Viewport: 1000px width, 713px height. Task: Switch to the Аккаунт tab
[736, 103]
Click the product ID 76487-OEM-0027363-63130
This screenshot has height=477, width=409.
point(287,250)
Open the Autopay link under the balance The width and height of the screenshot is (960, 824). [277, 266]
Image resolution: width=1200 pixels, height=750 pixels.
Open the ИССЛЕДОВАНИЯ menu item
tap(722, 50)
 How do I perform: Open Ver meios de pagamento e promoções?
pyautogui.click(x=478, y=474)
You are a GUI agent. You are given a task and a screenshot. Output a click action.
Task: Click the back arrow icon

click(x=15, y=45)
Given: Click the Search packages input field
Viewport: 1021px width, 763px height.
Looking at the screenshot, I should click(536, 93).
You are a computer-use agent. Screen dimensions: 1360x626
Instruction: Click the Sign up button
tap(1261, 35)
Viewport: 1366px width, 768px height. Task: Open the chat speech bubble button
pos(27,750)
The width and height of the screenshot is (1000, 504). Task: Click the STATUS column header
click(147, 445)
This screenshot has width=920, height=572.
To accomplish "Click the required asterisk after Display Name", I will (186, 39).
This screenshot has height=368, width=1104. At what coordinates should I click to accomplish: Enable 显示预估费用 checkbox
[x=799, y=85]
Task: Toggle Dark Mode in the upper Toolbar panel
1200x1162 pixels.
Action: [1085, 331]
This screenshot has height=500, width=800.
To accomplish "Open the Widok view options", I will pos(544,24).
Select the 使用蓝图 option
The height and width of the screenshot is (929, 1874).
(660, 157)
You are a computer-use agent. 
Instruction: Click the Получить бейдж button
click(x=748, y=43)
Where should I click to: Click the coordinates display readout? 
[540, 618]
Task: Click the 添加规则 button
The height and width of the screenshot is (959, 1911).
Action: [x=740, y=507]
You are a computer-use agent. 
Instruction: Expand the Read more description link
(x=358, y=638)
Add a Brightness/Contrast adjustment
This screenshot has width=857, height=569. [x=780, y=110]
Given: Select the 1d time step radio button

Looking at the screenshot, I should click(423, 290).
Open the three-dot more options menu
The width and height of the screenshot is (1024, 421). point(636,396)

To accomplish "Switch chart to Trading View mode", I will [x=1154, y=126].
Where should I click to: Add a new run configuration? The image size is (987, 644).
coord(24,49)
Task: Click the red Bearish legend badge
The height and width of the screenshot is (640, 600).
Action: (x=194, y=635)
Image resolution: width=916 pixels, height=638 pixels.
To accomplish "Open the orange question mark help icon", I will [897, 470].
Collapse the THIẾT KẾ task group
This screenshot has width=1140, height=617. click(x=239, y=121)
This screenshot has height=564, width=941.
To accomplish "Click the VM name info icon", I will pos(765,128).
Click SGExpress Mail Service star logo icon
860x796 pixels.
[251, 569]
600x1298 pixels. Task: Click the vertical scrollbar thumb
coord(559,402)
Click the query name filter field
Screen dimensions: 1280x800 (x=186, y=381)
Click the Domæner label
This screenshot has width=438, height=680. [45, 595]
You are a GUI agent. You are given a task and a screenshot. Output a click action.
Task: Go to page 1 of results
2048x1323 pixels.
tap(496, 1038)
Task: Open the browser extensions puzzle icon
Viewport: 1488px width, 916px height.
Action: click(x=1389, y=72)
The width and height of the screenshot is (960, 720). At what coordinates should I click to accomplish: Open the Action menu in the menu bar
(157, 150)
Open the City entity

--------------------------------

▶ Your instructions: From the first line to the last, reproduce the material word for word.

▶ Answer box:
Viewport: 1000px width, 713px height. Task: Switch to the Аккаунт tab
[736, 103]
Click the product ID 76487-OEM-0027363-63130
This screenshot has height=477, width=409.
point(287,250)
Open the Autopay link under the balance The width and height of the screenshot is (960, 824). [277, 266]
Image resolution: width=1200 pixels, height=750 pixels.
Open the ИССЛЕДОВАНИЯ menu item
tap(722, 50)
 How do I perform: Open Ver meios de pagamento e promoções?
pyautogui.click(x=478, y=474)
You are a GUI agent. You are given a task and a screenshot. Output a click action.
Task: Click the back arrow icon

click(x=15, y=45)
Given: Click the Search packages input field
Viewport: 1021px width, 763px height.
Looking at the screenshot, I should click(536, 93).
You are a computer-use agent. Screen dimensions: 1360x626
Instruction: Click the Sign up button
tap(1261, 35)
Viewport: 1366px width, 768px height. Task: Open the chat speech bubble button
pos(27,750)
The width and height of the screenshot is (1000, 504). Task: Click the STATUS column header
click(147, 445)
This screenshot has width=920, height=572.
To accomplish "Click the required asterisk after Display Name", I will (186, 39).
This screenshot has height=368, width=1104. At what coordinates should I click to accomplish: Enable 显示预估费用 checkbox
[x=799, y=85]
Task: Toggle Dark Mode in the upper Toolbar panel
1200x1162 pixels.
Action: [1085, 331]
This screenshot has height=500, width=800.
To accomplish "Open the Widok view options", I will pos(544,24).
Select the 使用蓝图 option
The height and width of the screenshot is (929, 1874).
(660, 157)
You are a computer-use agent. 
Instruction: Click the Получить бейдж button
click(x=748, y=43)
Where should I click to: Click the coordinates display readout? 
[540, 618]
Task: Click the 添加规则 button
The height and width of the screenshot is (959, 1911).
Action: [x=740, y=507]
You are a computer-use agent. 
Instruction: Expand the Read more description link
(x=358, y=638)
Add a Brightness/Contrast adjustment
This screenshot has width=857, height=569. [x=780, y=110]
Given: Select the 1d time step radio button

Looking at the screenshot, I should click(423, 290).
Open the three-dot more options menu
The width and height of the screenshot is (1024, 421). point(636,396)

To accomplish "Switch chart to Trading View mode", I will [x=1154, y=126].
Where should I click to: Add a new run configuration? The image size is (987, 644).
coord(24,49)
Task: Click the red Bearish legend badge
The height and width of the screenshot is (640, 600).
Action: (x=194, y=635)
Image resolution: width=916 pixels, height=638 pixels.
To accomplish "Open the orange question mark help icon", I will [897, 470].
Collapse the THIẾT KẾ task group
This screenshot has width=1140, height=617. click(x=239, y=121)
This screenshot has height=564, width=941.
To accomplish "Click the VM name info icon", I will pos(765,128).
Click SGExpress Mail Service star logo icon
860x796 pixels.
[251, 569]
600x1298 pixels. Task: Click the vertical scrollbar thumb
coord(559,402)
Click the query name filter field
Screen dimensions: 1280x800 (x=186, y=381)
Click the Domæner label
This screenshot has width=438, height=680. [45, 595]
You are a GUI agent. You are given a task and a screenshot. Output a click action.
Task: Go to page 1 of results
2048x1323 pixels.
tap(496, 1038)
Task: Open the browser extensions puzzle icon
Viewport: 1488px width, 916px height.
Action: click(x=1389, y=72)
The width and height of the screenshot is (960, 720). At what coordinates should I click to accomplish: Open the Action menu in the menu bar
(157, 150)
Open the City entity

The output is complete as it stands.